_Records for this task:_
>> BEGIN

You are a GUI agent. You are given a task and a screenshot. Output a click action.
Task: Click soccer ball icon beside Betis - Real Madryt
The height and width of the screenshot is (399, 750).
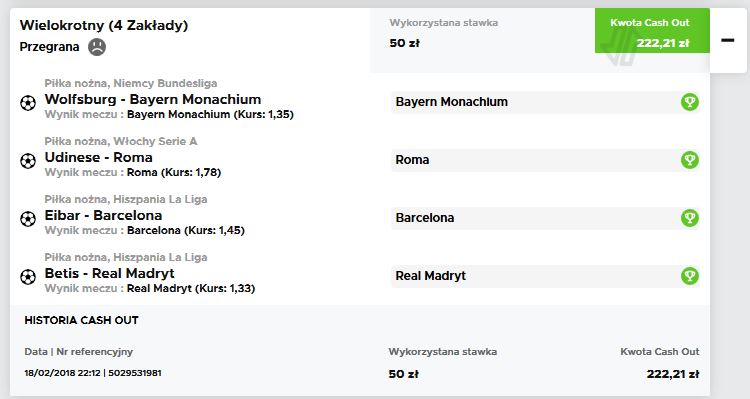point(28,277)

>> END
>> BEGIN

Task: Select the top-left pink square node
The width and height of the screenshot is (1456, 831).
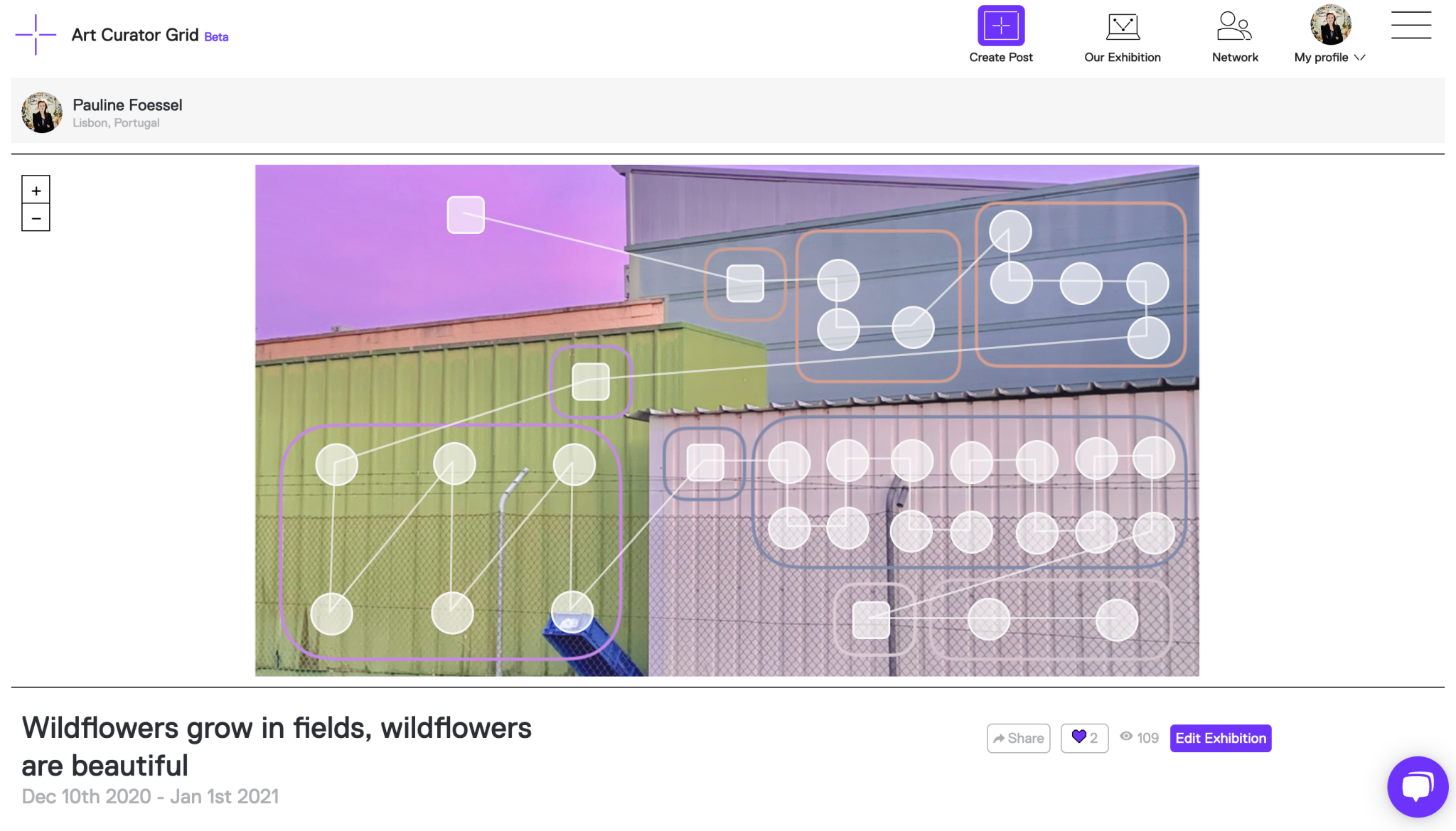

>> END

Rewrite the records between the lines holding "You are a GUI" and "point(28,277)", inclusive, swapping "soccer ball" for "football" and keeping every other word the same. Omit the pictures.

_Complete output:_
You are a GUI agent. You are given a task and a screenshot. Output a click action.
Task: Click football icon beside Betis - Real Madryt
The height and width of the screenshot is (399, 750).
point(28,277)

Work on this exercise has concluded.